» WHAT IS BEING ASKED
Pictures in the entries below are excluded; copy only the lines from the one containing "You are a computer-use agent." to the one containing "This screenshot has height=816, width=1882.", both included.

---- AVAILABLE DATA

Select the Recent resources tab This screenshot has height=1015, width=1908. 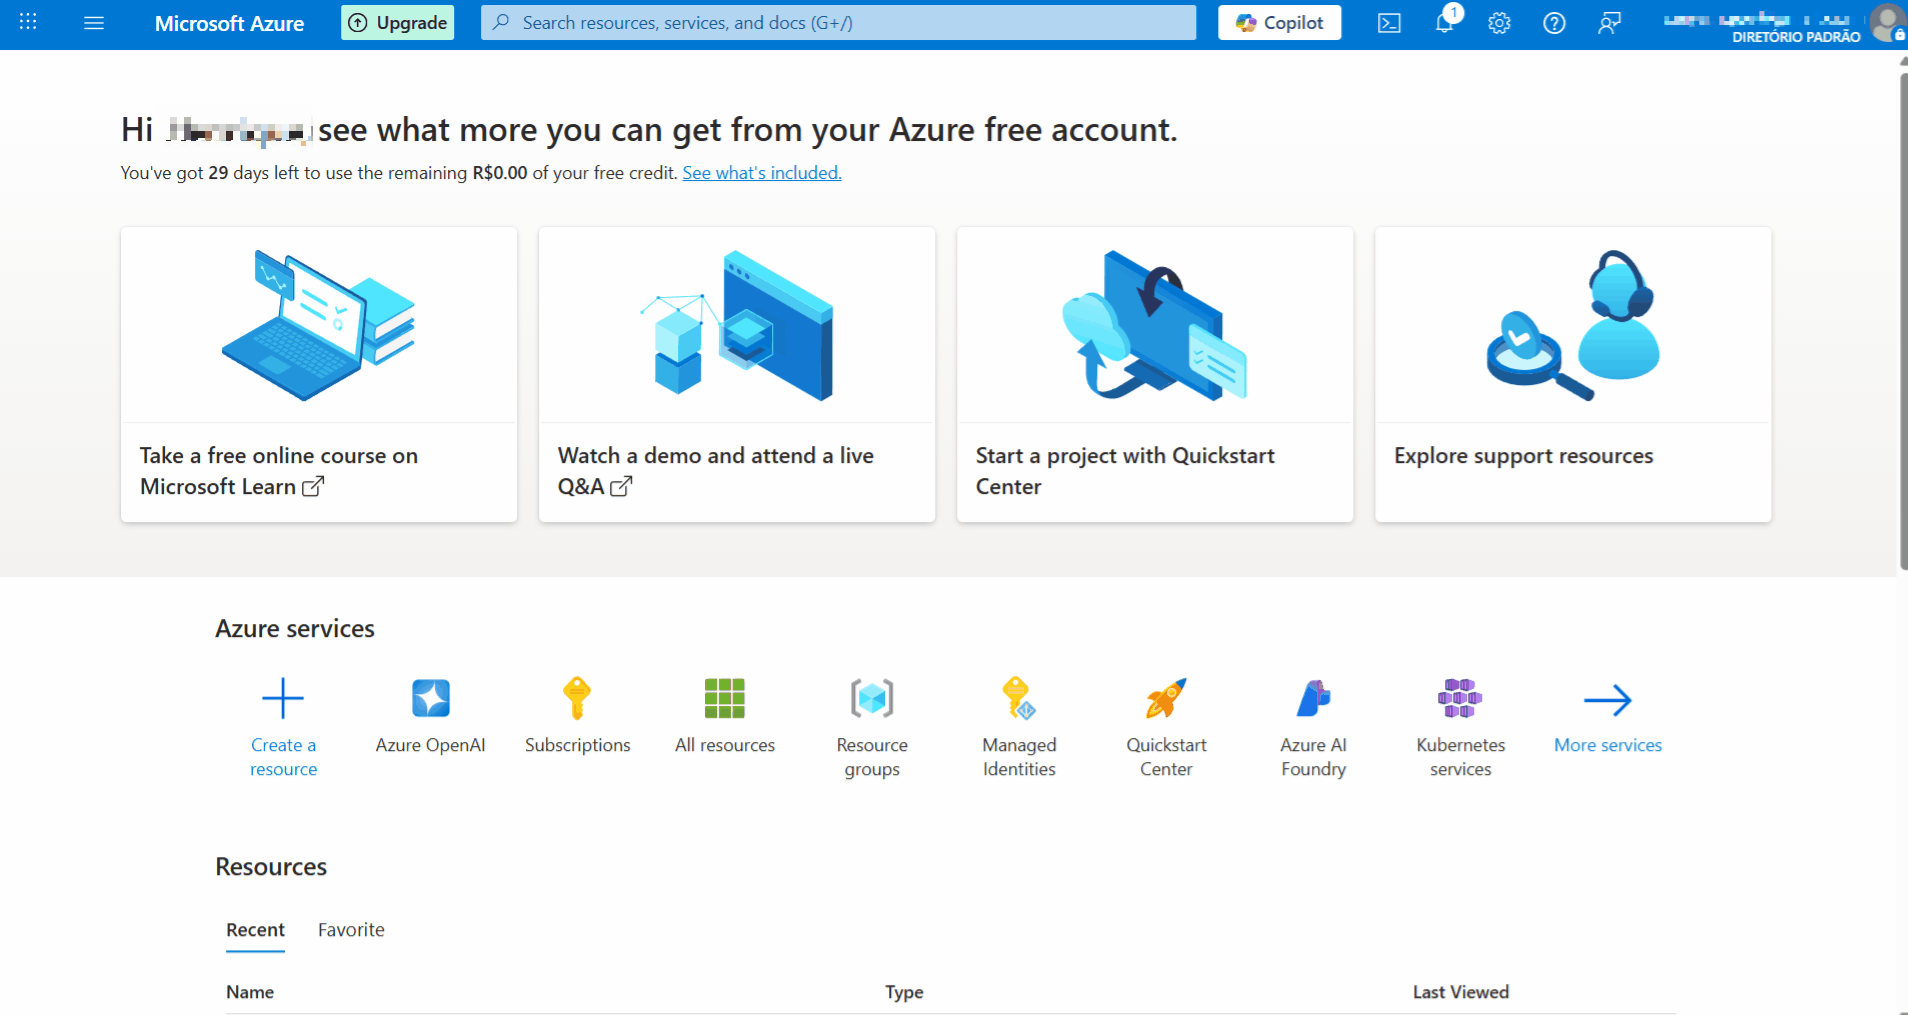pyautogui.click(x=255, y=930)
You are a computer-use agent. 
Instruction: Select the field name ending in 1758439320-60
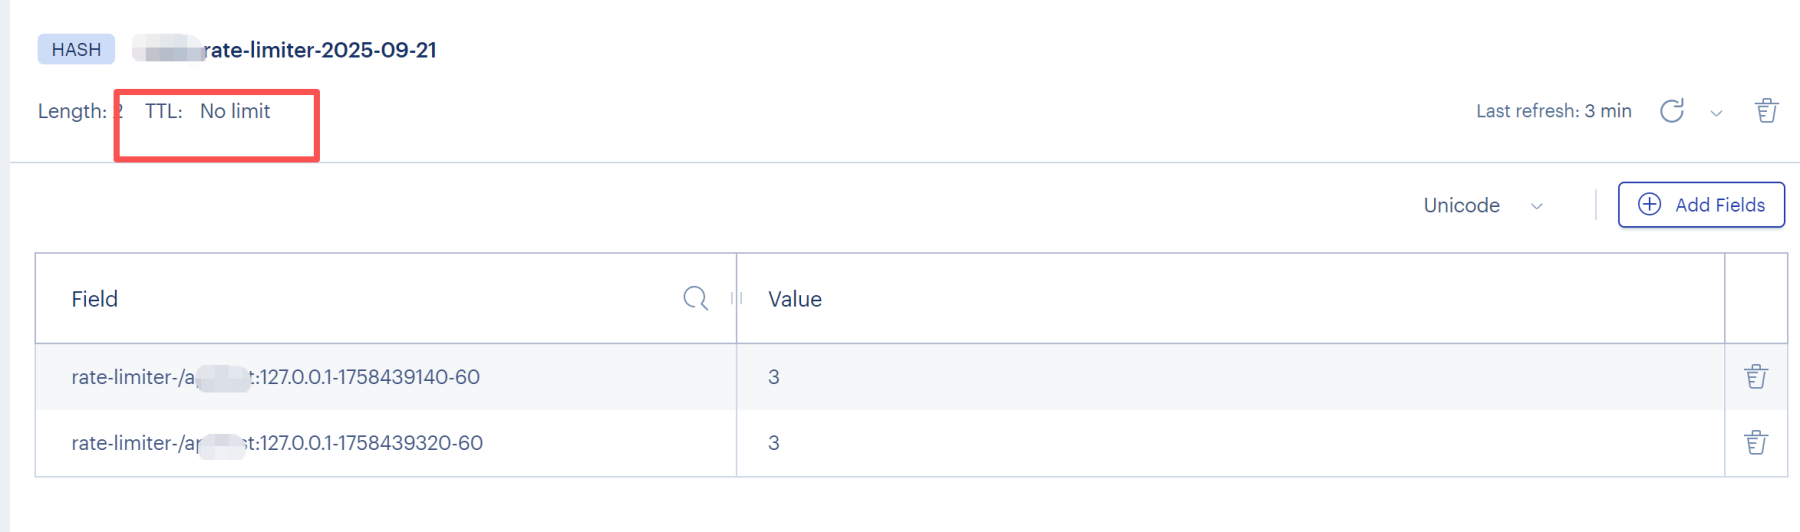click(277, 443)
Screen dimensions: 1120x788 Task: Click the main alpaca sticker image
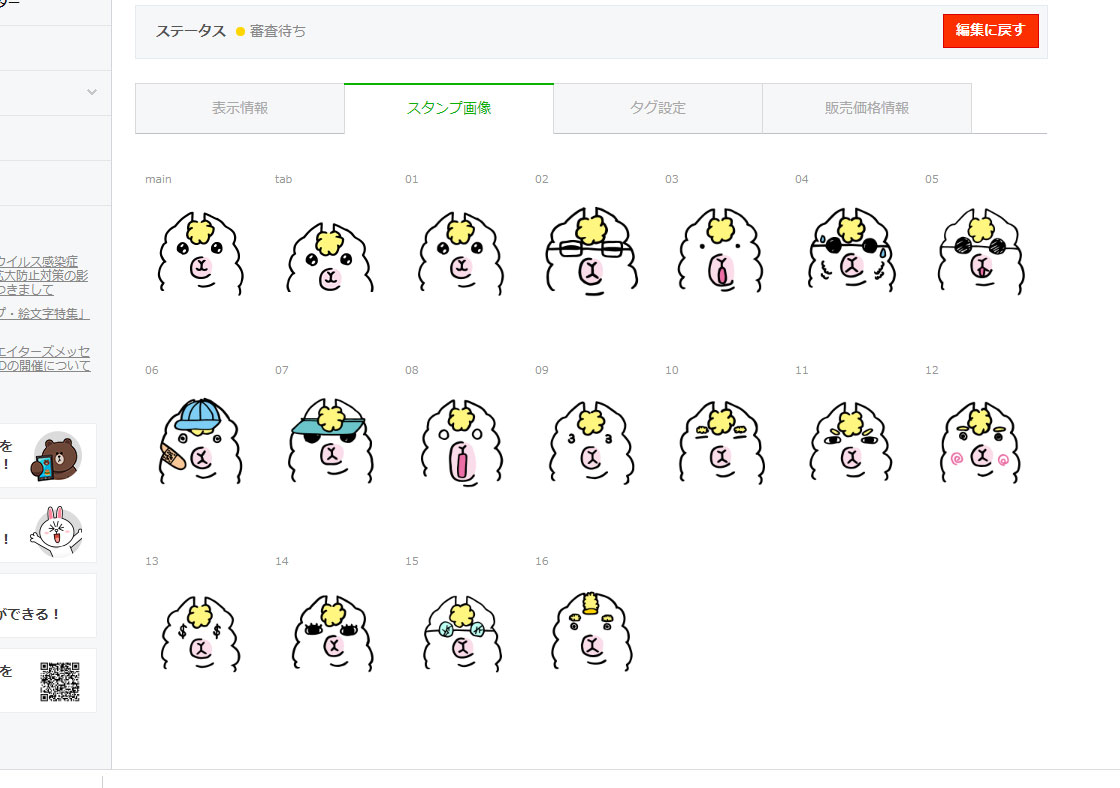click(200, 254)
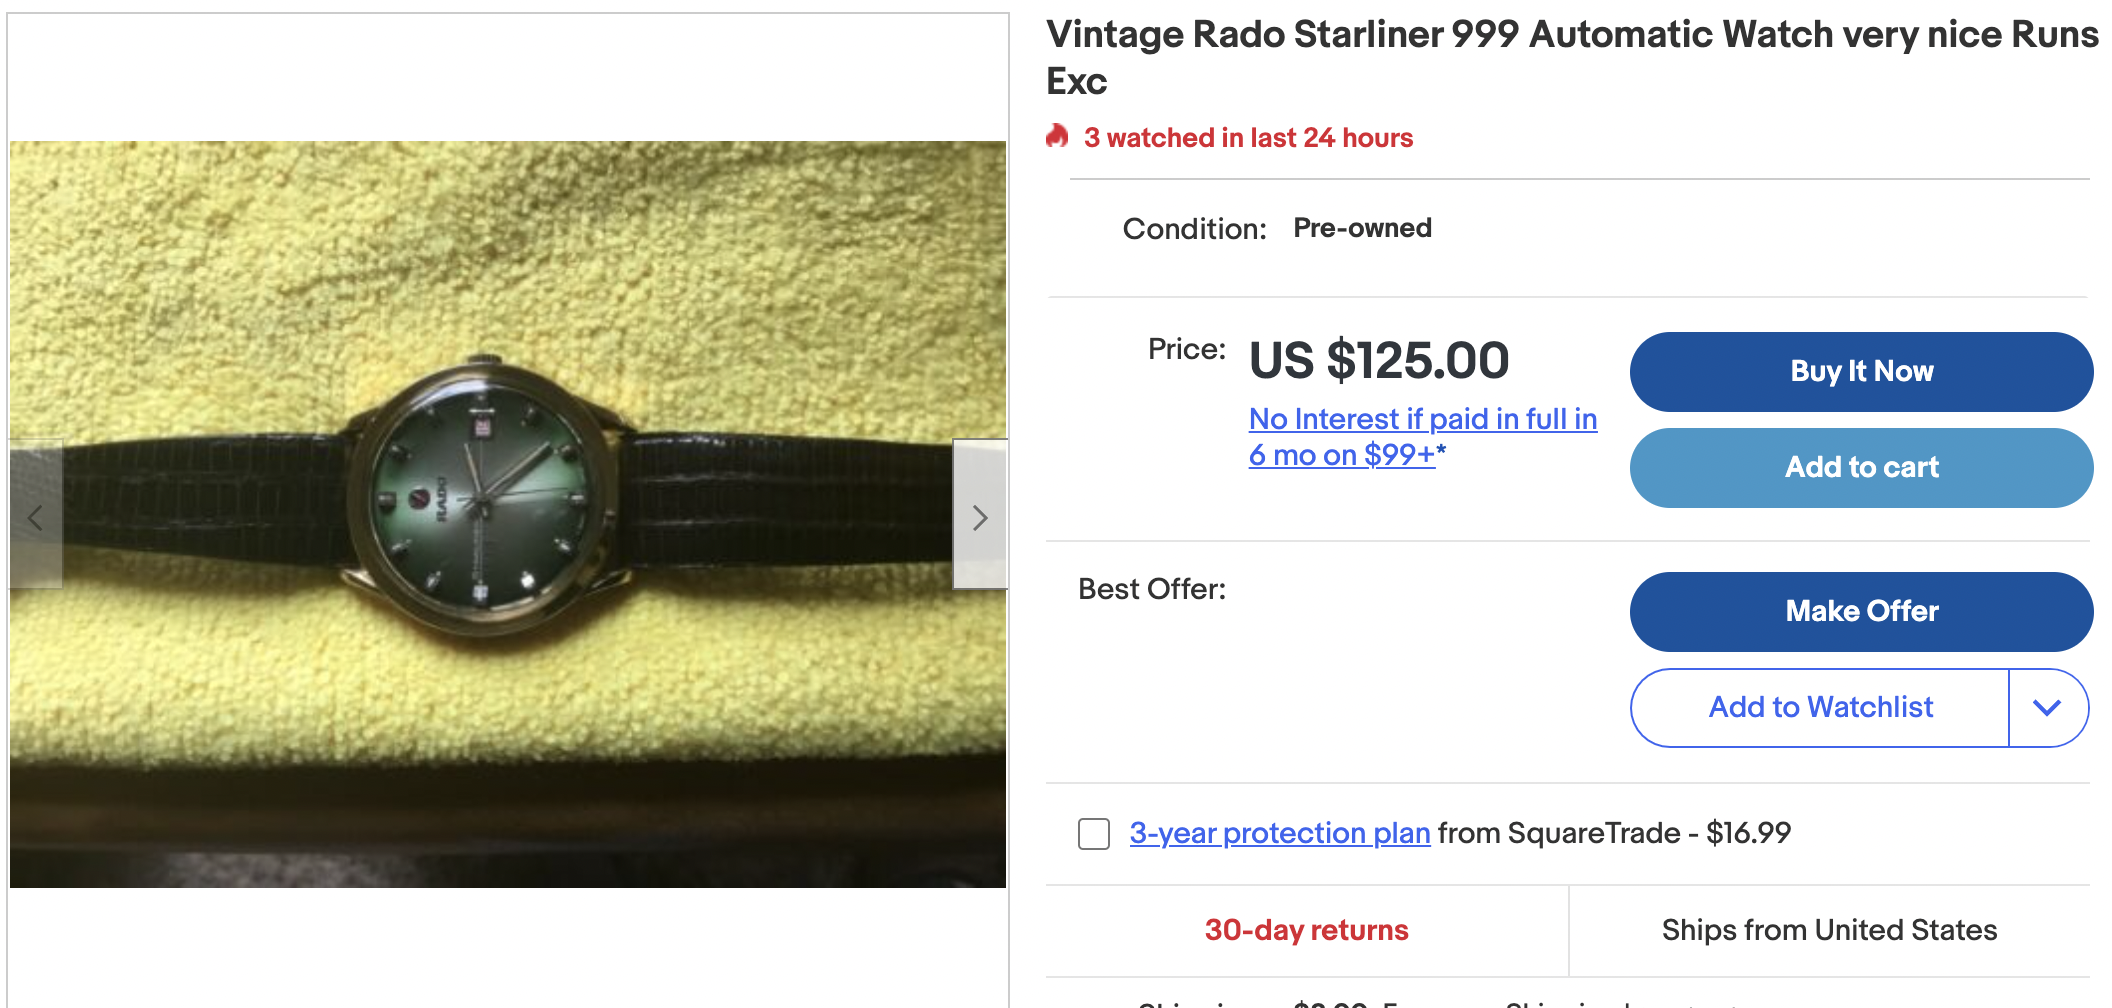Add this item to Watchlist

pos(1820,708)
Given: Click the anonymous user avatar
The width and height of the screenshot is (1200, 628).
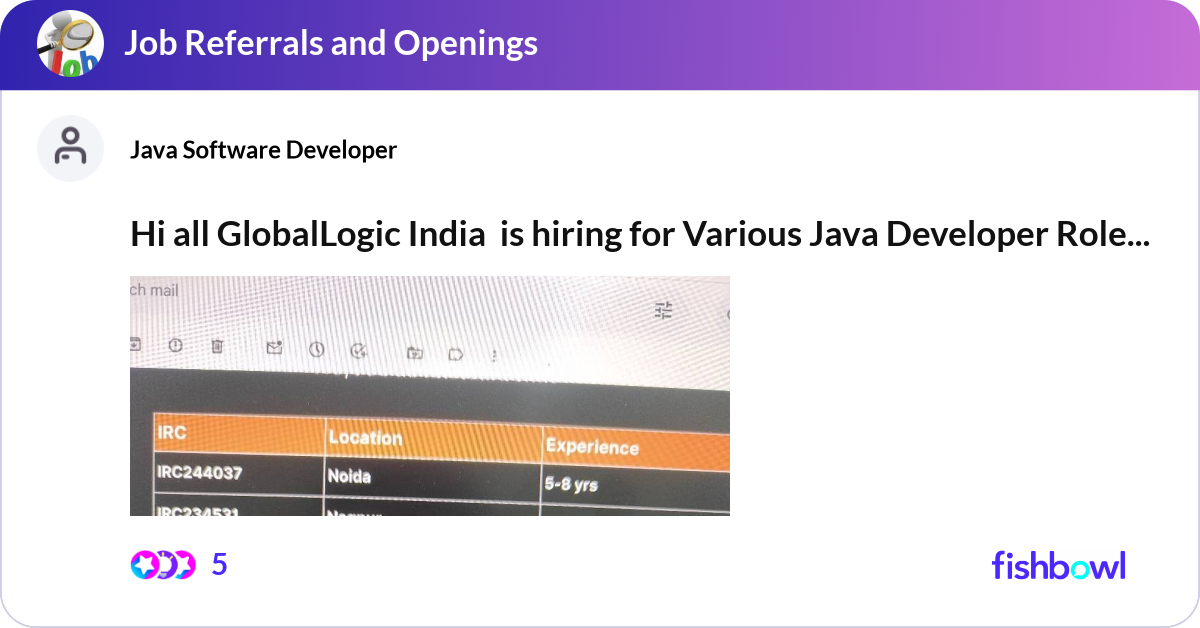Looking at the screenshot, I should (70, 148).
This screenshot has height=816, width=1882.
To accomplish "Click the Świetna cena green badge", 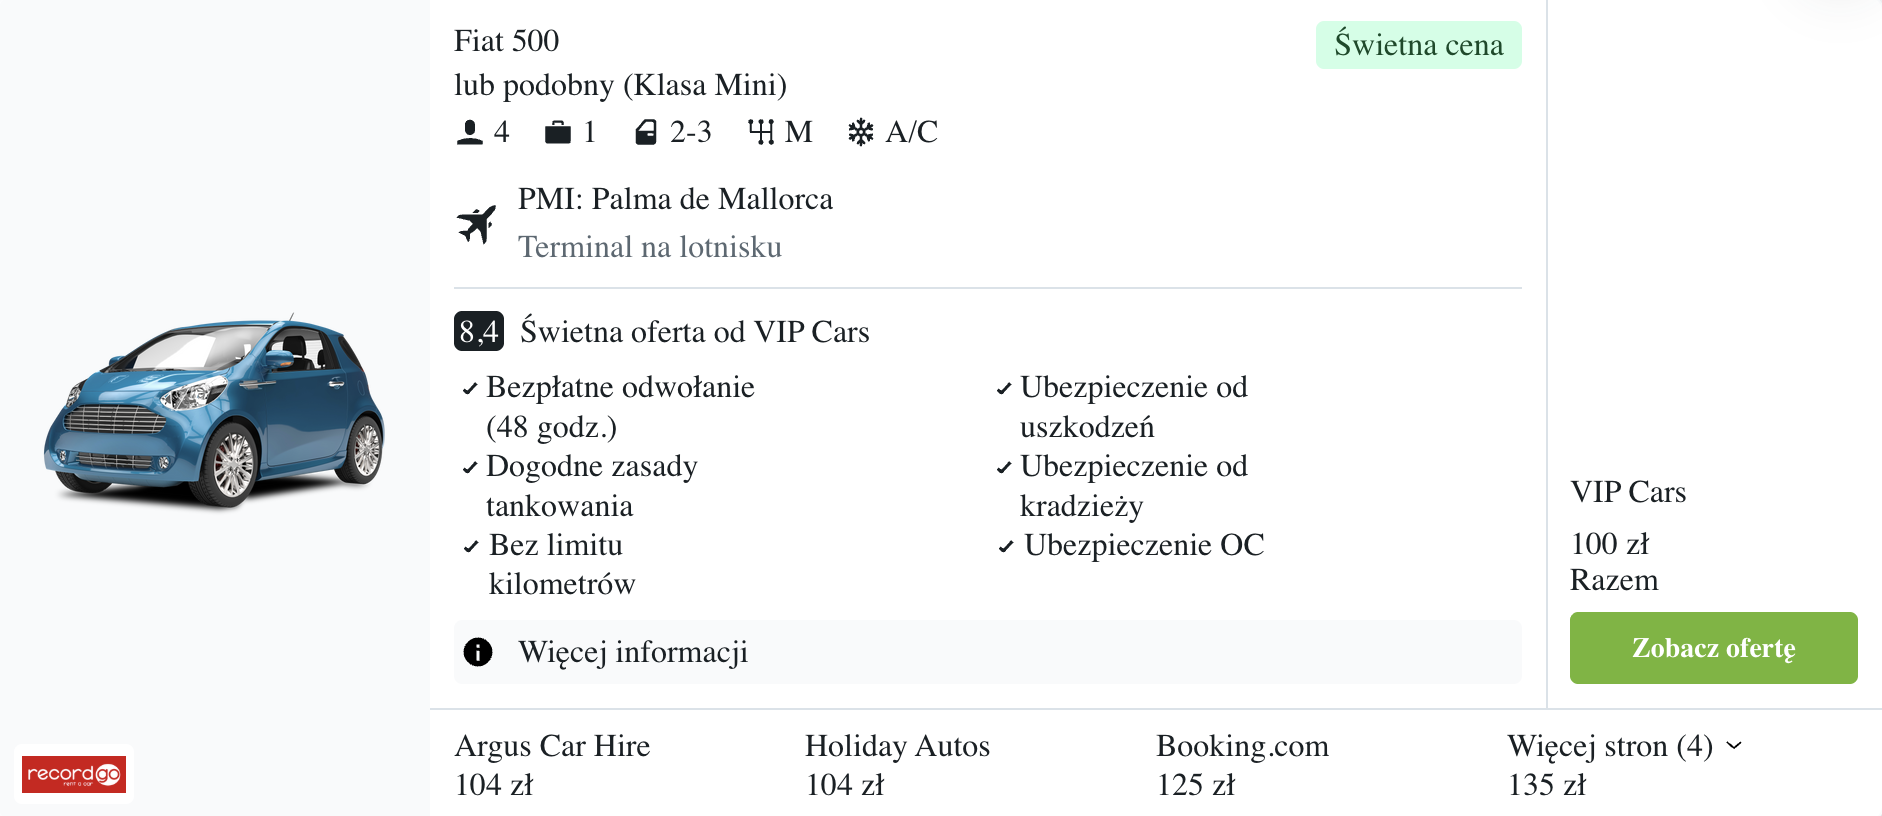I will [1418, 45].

--------

» WRITTEN RESPONSE
You are a computer-use agent. 
Instruction: Select the field name ending in 1758439320-60
click(277, 443)
Screen dimensions: 1120x788 Task: Click the main alpaca sticker image
click(200, 254)
Add this item to Watchlist

pos(1820,708)
Given: Click the anonymous user avatar
The width and height of the screenshot is (1200, 628).
Looking at the screenshot, I should (70, 148).
This screenshot has height=816, width=1882.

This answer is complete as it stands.